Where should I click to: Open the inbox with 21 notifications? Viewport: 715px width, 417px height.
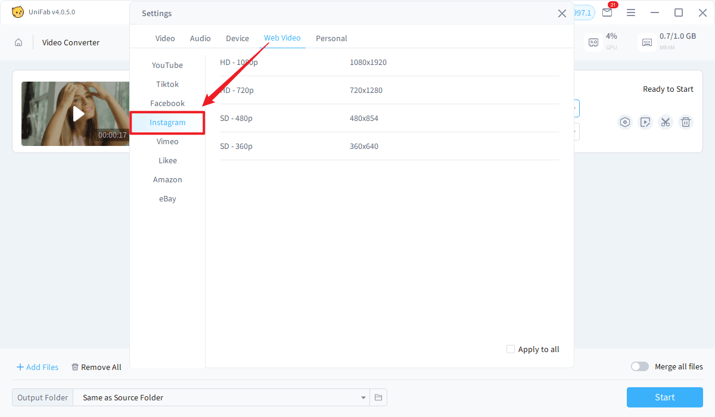click(x=607, y=12)
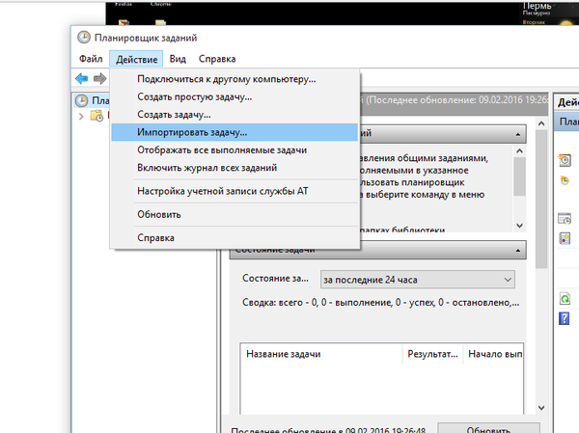Collapse the 'Состояние задачи' section
The width and height of the screenshot is (579, 433).
click(x=520, y=250)
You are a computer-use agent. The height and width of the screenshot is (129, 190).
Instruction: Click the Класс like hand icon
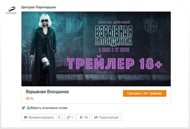81,117
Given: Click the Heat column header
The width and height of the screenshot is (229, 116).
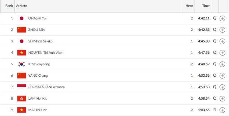Looking at the screenshot, I should tap(189, 6).
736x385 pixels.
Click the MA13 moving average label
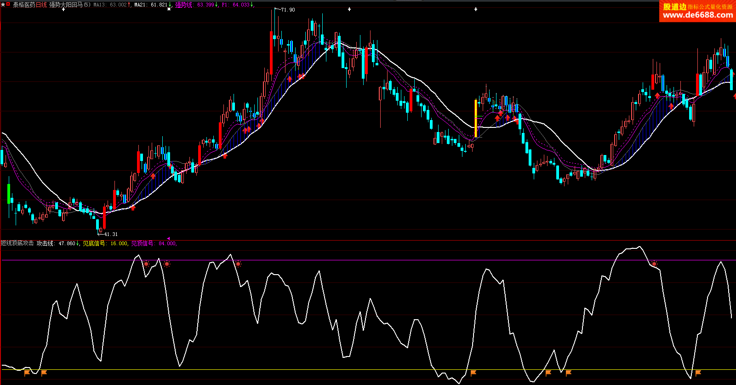tap(110, 5)
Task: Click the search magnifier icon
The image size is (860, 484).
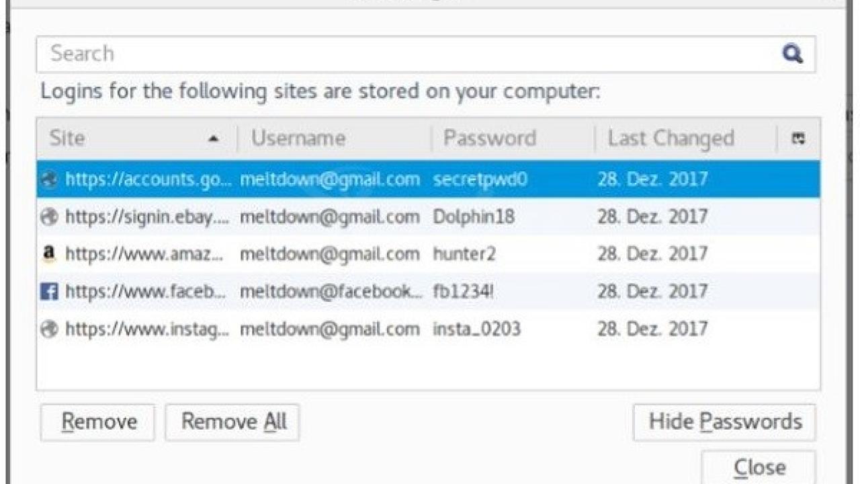Action: click(793, 54)
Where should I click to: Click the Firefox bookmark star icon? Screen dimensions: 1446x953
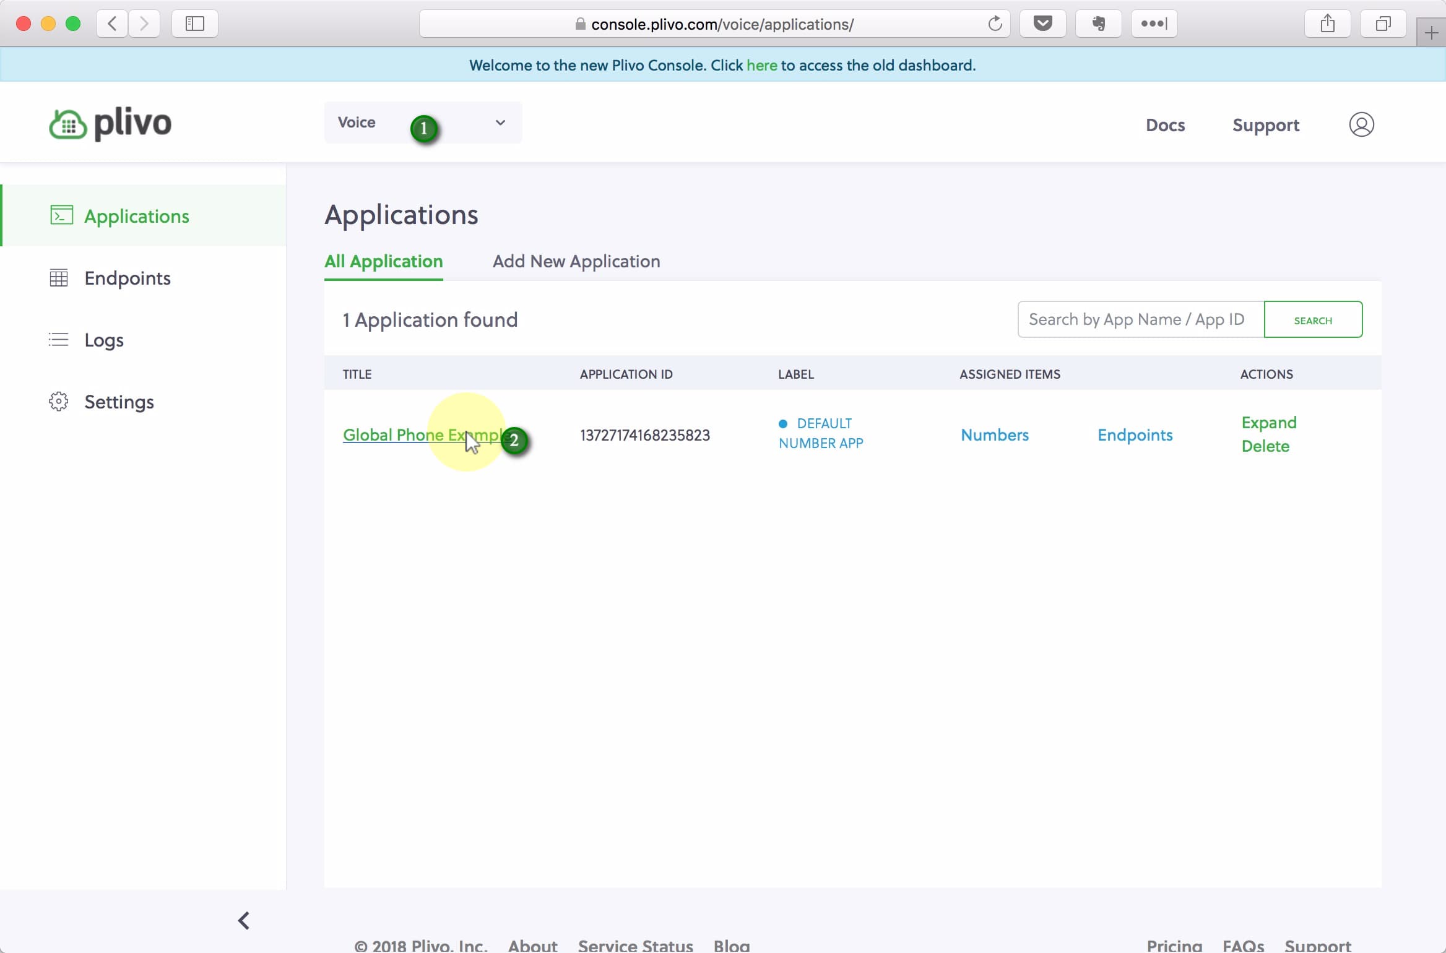click(1043, 24)
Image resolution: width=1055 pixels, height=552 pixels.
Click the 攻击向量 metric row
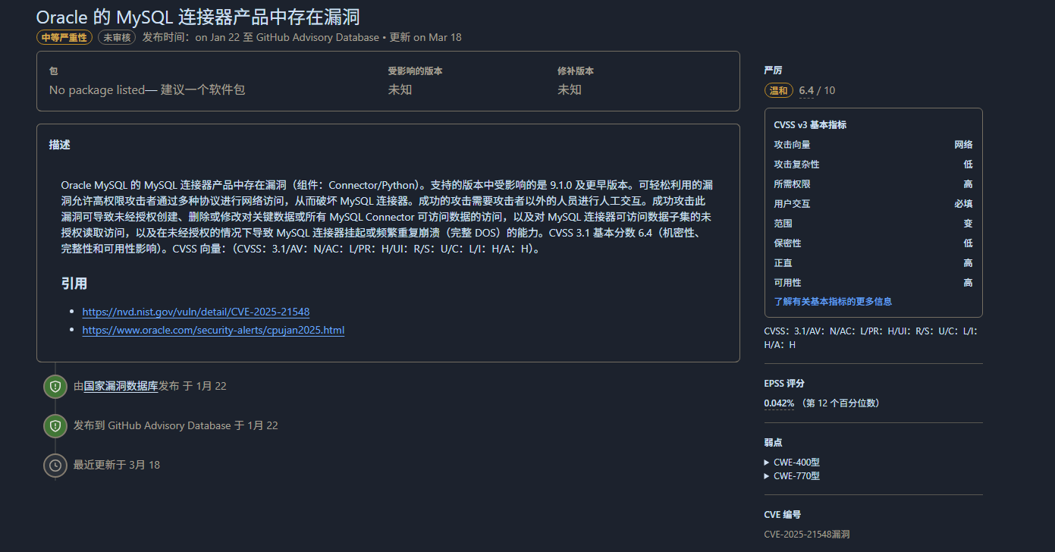[x=872, y=145]
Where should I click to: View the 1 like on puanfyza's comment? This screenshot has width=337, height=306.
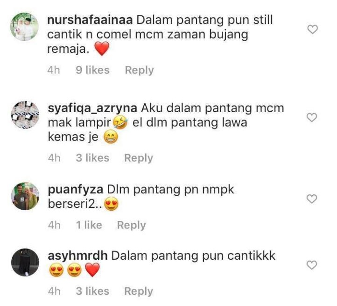tap(89, 225)
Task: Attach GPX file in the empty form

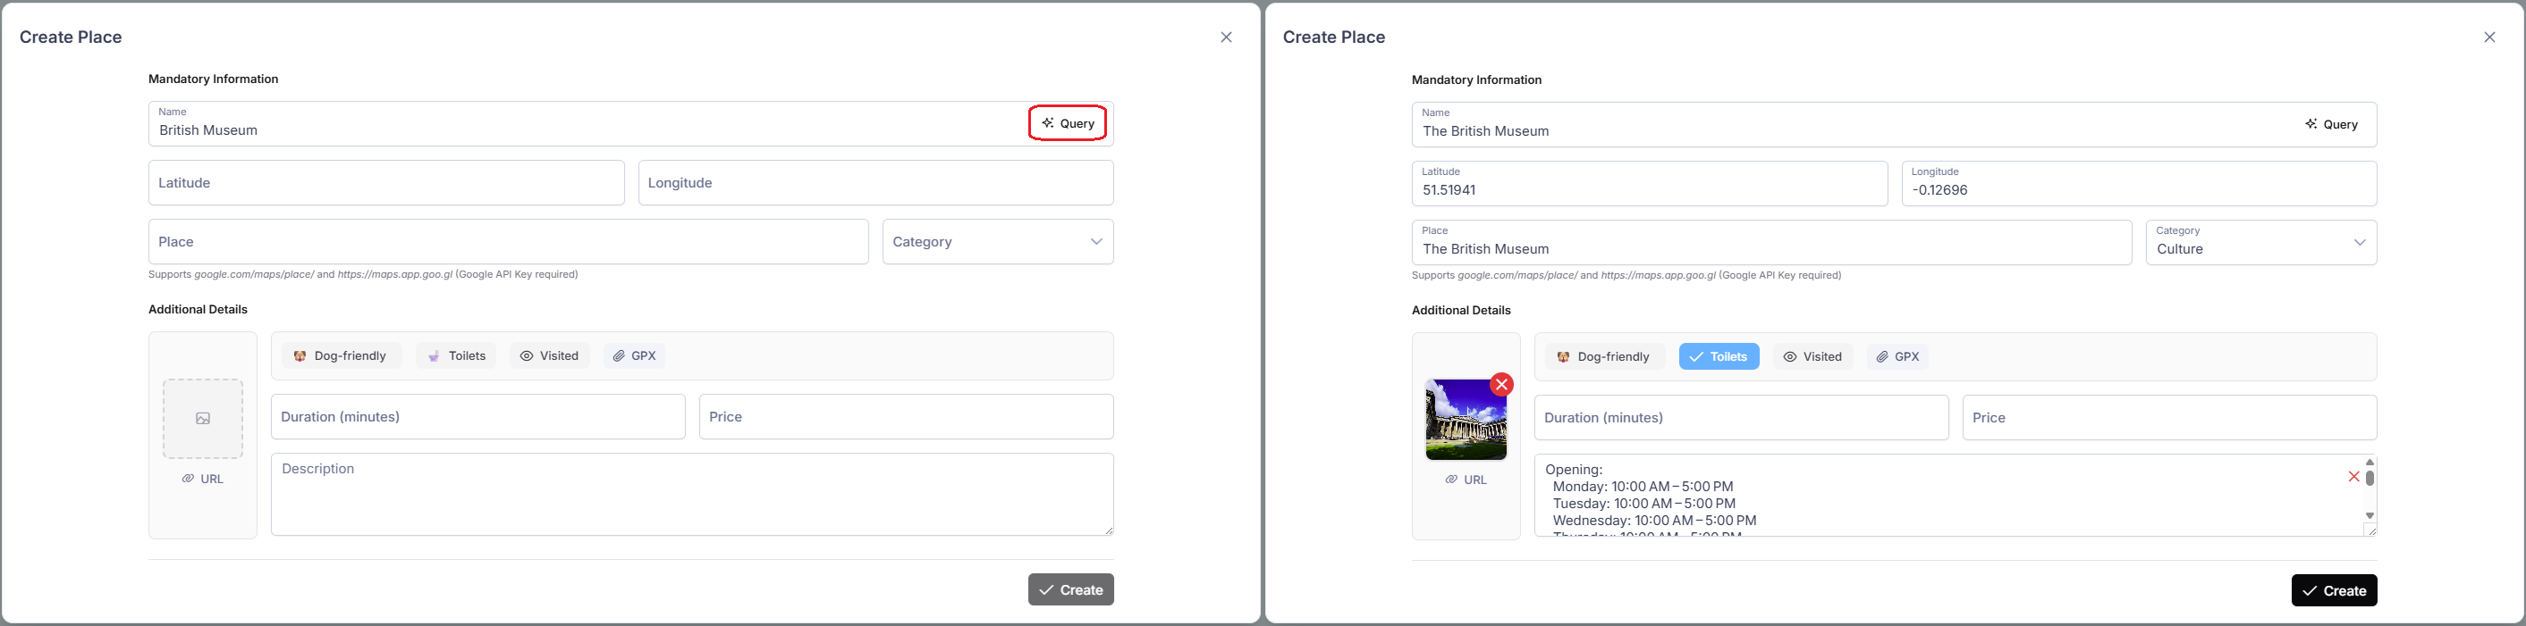Action: (x=634, y=356)
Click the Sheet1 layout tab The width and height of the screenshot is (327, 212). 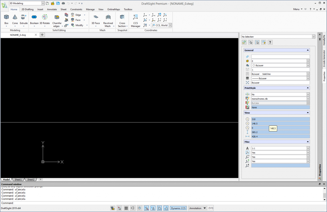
━━━━━━━━━━━━━━━━━━━━
- **What the task asks**
The records must be restated word for word, apart from any images.

- **Response area**
Where should I click to: Open the inbox with 21 notifications? Viewport: 715px width, 417px height.
click(x=607, y=12)
Collapse the 'Состояние задачи' section
The width and height of the screenshot is (579, 433).
click(x=520, y=250)
You are a computer-use agent. The height and width of the screenshot is (129, 190).
Instruction: Click the Класс like hand icon
81,117
Given: Click the Heat column header
The width and height of the screenshot is (229, 116).
Looking at the screenshot, I should tap(189, 6).
736x385 pixels.
Click the MA13 moving average label
tap(110, 5)
Task: Click the search magnifier icon
The image size is (860, 484).
Action: click(793, 54)
Where should I click to: Click the Firefox bookmark star icon? Screen dimensions: 1446x953
click(1043, 24)
Image resolution: width=1055 pixels, height=552 pixels.
Click the 攻击向量 metric row
[x=872, y=145]
Where should I click to: View the 1 like on puanfyza's comment? This screenshot has width=337, height=306.
tap(89, 225)
Task: Attach GPX file in the empty form

Action: (x=634, y=356)
Click the Sheet1 layout tab The width and height of the screenshot is (327, 212). 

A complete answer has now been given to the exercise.